■ Stated exercise: Retype the following material line for line, with no changes.

Saved dataset items

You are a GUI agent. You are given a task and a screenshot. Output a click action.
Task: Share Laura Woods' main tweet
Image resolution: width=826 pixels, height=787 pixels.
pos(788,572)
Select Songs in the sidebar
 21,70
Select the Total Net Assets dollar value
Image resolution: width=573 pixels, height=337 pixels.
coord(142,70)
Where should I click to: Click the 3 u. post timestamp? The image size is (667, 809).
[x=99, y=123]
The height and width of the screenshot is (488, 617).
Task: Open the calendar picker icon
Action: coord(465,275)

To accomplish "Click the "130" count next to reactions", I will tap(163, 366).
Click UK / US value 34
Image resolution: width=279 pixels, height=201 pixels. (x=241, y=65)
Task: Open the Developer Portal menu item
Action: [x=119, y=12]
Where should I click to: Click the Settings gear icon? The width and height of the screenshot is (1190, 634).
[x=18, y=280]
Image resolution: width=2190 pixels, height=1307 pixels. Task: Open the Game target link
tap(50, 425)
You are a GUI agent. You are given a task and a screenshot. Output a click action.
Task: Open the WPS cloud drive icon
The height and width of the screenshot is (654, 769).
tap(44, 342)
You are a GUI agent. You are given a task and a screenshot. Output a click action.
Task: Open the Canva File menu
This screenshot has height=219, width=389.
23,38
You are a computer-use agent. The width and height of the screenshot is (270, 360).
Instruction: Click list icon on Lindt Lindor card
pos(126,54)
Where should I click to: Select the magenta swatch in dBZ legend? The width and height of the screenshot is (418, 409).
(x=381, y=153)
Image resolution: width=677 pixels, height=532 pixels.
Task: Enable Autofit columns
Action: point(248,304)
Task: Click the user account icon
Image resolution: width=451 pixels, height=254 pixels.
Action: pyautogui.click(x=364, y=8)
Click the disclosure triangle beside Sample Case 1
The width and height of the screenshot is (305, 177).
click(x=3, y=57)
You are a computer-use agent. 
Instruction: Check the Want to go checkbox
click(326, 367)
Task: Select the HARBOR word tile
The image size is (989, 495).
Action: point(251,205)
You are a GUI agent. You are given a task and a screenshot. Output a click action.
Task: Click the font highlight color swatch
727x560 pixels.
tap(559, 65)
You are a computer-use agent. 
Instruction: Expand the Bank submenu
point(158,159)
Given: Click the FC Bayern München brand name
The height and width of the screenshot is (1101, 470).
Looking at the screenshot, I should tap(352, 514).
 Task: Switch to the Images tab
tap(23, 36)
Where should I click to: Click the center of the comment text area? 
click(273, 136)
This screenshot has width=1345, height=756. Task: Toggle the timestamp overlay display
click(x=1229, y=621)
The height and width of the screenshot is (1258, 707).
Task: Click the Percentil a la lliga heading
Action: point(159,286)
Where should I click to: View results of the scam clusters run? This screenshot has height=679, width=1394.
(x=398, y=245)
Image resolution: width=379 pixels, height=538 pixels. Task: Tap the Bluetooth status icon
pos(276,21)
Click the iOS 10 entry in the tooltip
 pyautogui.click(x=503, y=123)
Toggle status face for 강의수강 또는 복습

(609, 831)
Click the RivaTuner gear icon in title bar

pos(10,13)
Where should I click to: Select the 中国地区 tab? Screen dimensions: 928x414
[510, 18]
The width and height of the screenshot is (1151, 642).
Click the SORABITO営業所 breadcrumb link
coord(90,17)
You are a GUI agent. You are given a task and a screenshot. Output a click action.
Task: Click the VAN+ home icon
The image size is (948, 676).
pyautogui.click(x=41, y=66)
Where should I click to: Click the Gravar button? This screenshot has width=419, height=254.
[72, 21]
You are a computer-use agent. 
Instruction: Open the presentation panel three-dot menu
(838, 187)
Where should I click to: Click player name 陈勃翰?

■ Result of this exercise:
You are a GUI agent. You are given a task and a screenshot. Output a click action.
Task: Share Laura Woods' main tweet
Image resolution: width=826 pixels, height=787 pixels.
pos(788,572)
Select Songs in the sidebar
 21,70
Select the Total Net Assets dollar value
Image resolution: width=573 pixels, height=337 pixels.
coord(142,70)
Where should I click to: Click the 3 u. post timestamp? The image size is (667, 809).
[x=99, y=123]
The height and width of the screenshot is (488, 617).
Task: Open the calendar picker icon
Action: coord(465,275)

To accomplish "Click the "130" count next to reactions", I will tap(163, 366).
Click UK / US value 34
Image resolution: width=279 pixels, height=201 pixels. (x=241, y=65)
Task: Open the Developer Portal menu item
Action: [x=119, y=12]
Where should I click to: Click the Settings gear icon? The width and height of the screenshot is (1190, 634).
[x=18, y=280]
Image resolution: width=2190 pixels, height=1307 pixels. Task: Open the Game target link
tap(50, 425)
You are a GUI agent. You are given a task and a screenshot. Output a click action.
Task: Open the WPS cloud drive icon
The height and width of the screenshot is (654, 769).
tap(44, 342)
You are a GUI agent. You are given a task and a screenshot. Output a click action.
Task: Open the Canva File menu
This screenshot has height=219, width=389.
23,38
You are a computer-use agent. The width and height of the screenshot is (270, 360).
Instruction: Click list icon on Lindt Lindor card
pos(126,54)
Where should I click to: Select the magenta swatch in dBZ legend? The width and height of the screenshot is (418, 409).
(x=381, y=153)
Image resolution: width=677 pixels, height=532 pixels.
Task: Enable Autofit columns
Action: point(248,304)
Task: Click the user account icon
Image resolution: width=451 pixels, height=254 pixels.
Action: pyautogui.click(x=364, y=8)
Click the disclosure triangle beside Sample Case 1
The width and height of the screenshot is (305, 177).
click(x=3, y=57)
You are a computer-use agent. 
Instruction: Check the Want to go checkbox
click(326, 367)
Task: Select the HARBOR word tile
The image size is (989, 495).
Action: point(251,205)
You are a GUI agent. You are given a task and a screenshot. Output a click action.
Task: Click the font highlight color swatch
727x560 pixels.
tap(559, 65)
You are a computer-use agent. 
Instruction: Expand the Bank submenu
point(158,159)
Given: Click the FC Bayern München brand name
The height and width of the screenshot is (1101, 470).
Looking at the screenshot, I should tap(352, 514).
 Task: Switch to the Images tab
tap(23, 36)
Where should I click to: Click the center of the comment text area? 
click(273, 136)
This screenshot has width=1345, height=756. Task: Toggle the timestamp overlay display
click(x=1229, y=621)
The height and width of the screenshot is (1258, 707).
Task: Click the Percentil a la lliga heading
Action: point(159,286)
Where should I click to: View results of the scam clusters run? This screenshot has height=679, width=1394.
(x=398, y=245)
Image resolution: width=379 pixels, height=538 pixels. Task: Tap the Bluetooth status icon
pos(276,21)
Click the iOS 10 entry in the tooltip
 pyautogui.click(x=503, y=123)
Toggle status face for 강의수강 또는 복습

(609, 831)
Click the RivaTuner gear icon in title bar

pos(10,13)
Where should I click to: Select the 中国地区 tab? Screen dimensions: 928x414
[510, 18]
The width and height of the screenshot is (1151, 642).
Click the SORABITO営業所 breadcrumb link
coord(90,17)
You are a GUI agent. You are given a task and a screenshot. Output a click action.
Task: Click the VAN+ home icon
The image size is (948, 676).
pyautogui.click(x=41, y=66)
Where should I click to: Click the Gravar button? This screenshot has width=419, height=254.
[72, 21]
You are a computer-use agent. 
Instruction: Open the presentation panel three-dot menu
(838, 187)
Where should I click to: Click player name 陈勃翰?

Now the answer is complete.